How do you detect the next trend?
We try at one and the same time to capture the strong trends and to try to create ideas of our own to avoid being like everyone else. We have seen lots of xxxx, lots of polka dots, lots of very bright colours, and then the opposite, things much darker, more ?, more ?, simpler things, there really is a contrast.
Choosing for a business of 14,000 employees is a heavy responsibility. You cannot base it simply on your own instincts; you must try to guess the tastes of your customers.
Ah, that's a job... we don't come to do it at the show; it's something that we have thought about it in advance. We know them in relation to the shops what we have and then we try to understand them better by watching how they are using our products. We test our products with the users: people who do sport, since we are a sport business.
The show attracts exhibitors from all over the world. They are trying to win manufacturing contracts. Faced with competition from developing countries, there is little domestic manufacturing left in France and for the survivors, it's hard. Regis Monclercq of Monclercq Embroidery in Outreaux:
Well we say that it is really difficult competing with tech competition because we have however a policy of creation and providing something that has value when we create something there is a cost and we then we have troubling including this cost of creation when compared to our competitors which come to us on the prices, I mean, which break the market. If we were to get to not... to reducing our costs, I think that we could get to something more competitive, compared to... the salaries of developing countries.
Another business which tries to manufacture despite free globalisation is Altheane.
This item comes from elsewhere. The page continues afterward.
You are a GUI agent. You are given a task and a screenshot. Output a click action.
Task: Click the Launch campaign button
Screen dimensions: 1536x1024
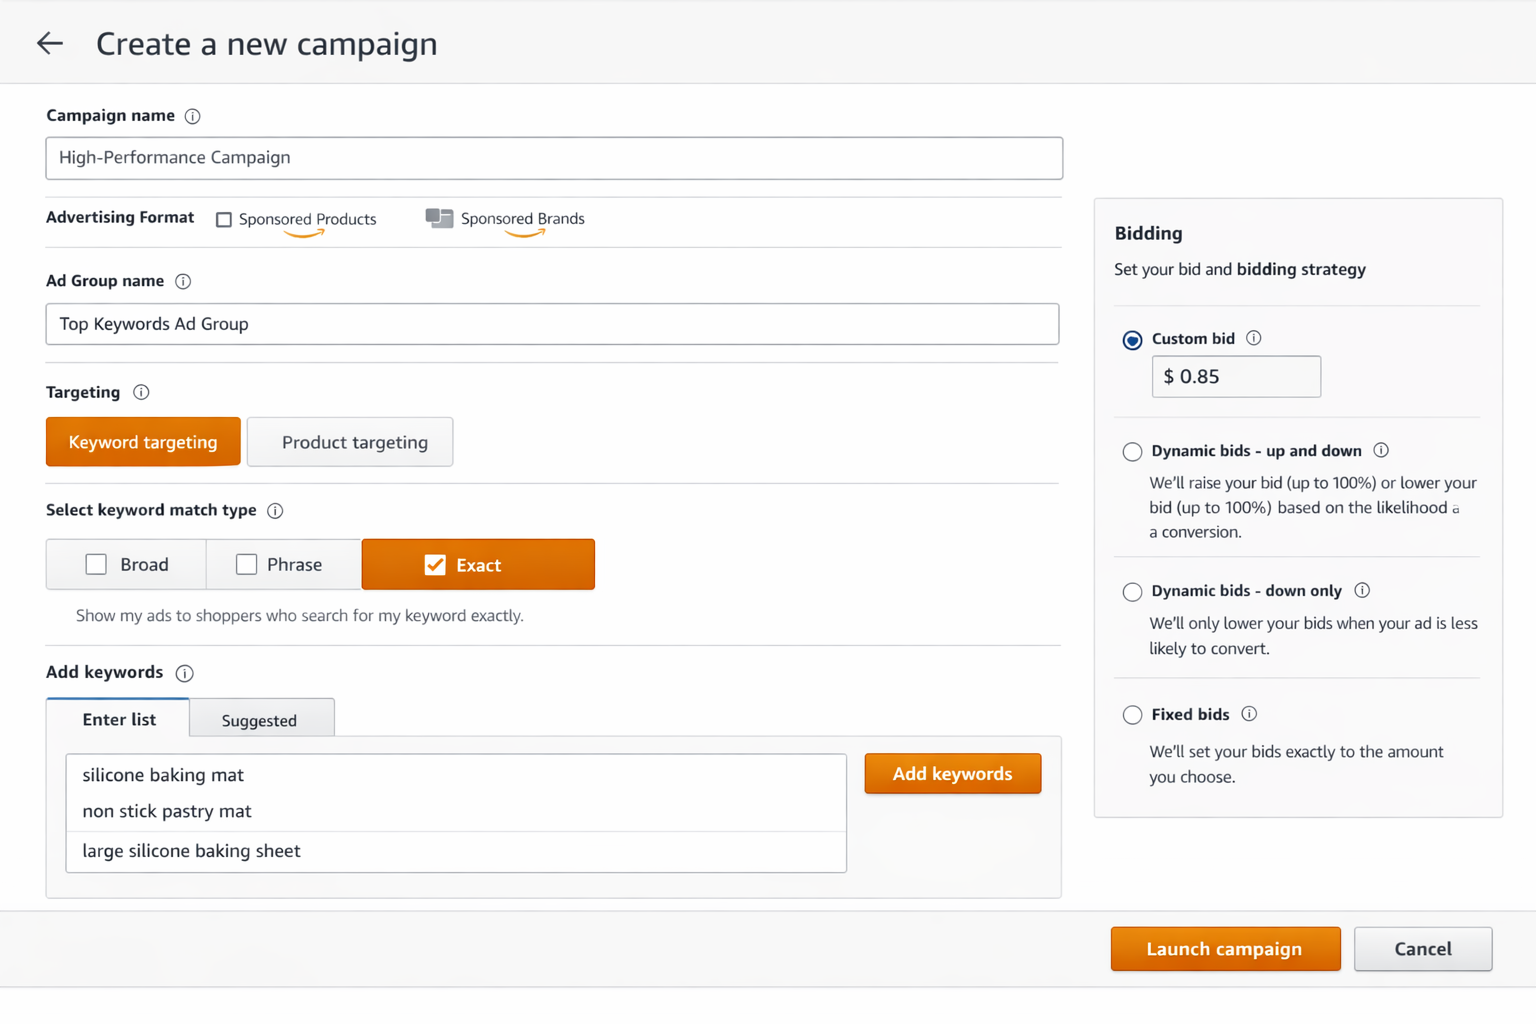pos(1225,948)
Ludvine Clinton:
So what is implicit in this approach of free markets, is to ensure that the women who are working in the shanty towns in Manila making clothes, just lingerie in simple white, for social programs concerning accommodation, health, in the end that they improve their everyday situation, in fact. It is not only white cotton of very good quality, it's a lot of embroidery, of lace, it's super light cotton, night dresses, long sleeves, short sleeves, but also pyjamas, little privateers trying to make smart little things, not just old fashioned things.
In spite of the ups and downs of fashion, Altheane remains faithful to white cotton:
Well in fact there are many people who like rediscovering a little part of their childhood; people come to us and say "Ah, it is what I used to ear when... I was a bit younger; my grandmother who was Greek made me little night shirts just like that".
Where are the men in this business? The men do not have much effect on the market apparently, because there are very few stands for male lingerie. Pierre Clementine imports lingerie for men for the Lyon business "Impulsion".
The male market is far from being at its peak, in so far as it is very weak by comparison to the female market. Nevertheless we have however good years ahead of us, for the simple and good reason that until recent years, 70 per cent of purchases were made by women, girl friends, mothers etc., etc. and not by the wearer himself. The latest studies show that 50 per cent of men buy their own underwear. That makes us hopeful however for good years. So, the man changes, sport also has favoured change in products... the sensitivity of men to the feminine part, let's say, that he must take on much more than in the part and that means that, my goodness, he is not ashamed to be in boxer shorts which are a little bit sexy etc., etc, and then he is also more and more inclined to take care of his body, notably by going to the sports centre, and he likes to change with his underwear which has the appearance of underwear and not of an old bag.